Exercise goal:
Scan the lines below; pull out those with "comment".

□ □ □ □

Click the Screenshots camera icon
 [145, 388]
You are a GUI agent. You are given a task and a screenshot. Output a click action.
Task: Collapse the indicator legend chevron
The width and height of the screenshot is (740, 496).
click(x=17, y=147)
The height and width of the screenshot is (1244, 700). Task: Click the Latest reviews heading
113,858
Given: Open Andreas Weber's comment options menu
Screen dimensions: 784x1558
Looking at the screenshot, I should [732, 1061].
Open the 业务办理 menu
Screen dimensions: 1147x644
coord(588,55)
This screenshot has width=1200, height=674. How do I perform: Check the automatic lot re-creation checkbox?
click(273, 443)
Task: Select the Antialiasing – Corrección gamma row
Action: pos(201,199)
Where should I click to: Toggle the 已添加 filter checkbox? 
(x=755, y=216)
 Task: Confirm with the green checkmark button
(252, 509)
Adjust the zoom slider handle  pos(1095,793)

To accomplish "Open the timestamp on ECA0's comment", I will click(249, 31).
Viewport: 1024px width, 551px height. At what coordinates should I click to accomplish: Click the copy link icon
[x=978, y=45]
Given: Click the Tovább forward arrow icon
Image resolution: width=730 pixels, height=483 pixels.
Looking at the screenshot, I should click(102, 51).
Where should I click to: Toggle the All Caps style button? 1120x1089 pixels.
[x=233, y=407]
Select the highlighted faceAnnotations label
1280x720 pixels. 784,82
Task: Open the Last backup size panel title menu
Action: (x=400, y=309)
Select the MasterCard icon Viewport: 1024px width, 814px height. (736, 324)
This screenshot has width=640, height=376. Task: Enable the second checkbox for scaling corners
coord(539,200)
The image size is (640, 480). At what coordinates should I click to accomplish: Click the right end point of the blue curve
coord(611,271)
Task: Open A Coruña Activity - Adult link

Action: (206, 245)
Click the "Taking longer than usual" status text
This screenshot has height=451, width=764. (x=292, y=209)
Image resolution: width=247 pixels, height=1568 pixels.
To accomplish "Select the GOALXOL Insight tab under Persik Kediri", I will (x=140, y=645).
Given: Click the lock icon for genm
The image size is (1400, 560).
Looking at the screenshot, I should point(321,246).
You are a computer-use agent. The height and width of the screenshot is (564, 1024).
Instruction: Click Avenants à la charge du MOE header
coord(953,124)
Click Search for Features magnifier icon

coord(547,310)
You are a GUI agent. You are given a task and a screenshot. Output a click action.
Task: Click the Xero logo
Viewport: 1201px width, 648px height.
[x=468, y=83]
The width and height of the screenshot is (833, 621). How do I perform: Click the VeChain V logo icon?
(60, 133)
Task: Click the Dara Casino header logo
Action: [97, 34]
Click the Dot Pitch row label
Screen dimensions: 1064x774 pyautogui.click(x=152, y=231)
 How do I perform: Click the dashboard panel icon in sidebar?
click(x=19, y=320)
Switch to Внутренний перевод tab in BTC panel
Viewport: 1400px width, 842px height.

□ □ □ □

Task response:
Given: Open Andreas Weber's comment options menu
To accomplish "Open the timestamp on ECA0's comment", I will click(249, 31).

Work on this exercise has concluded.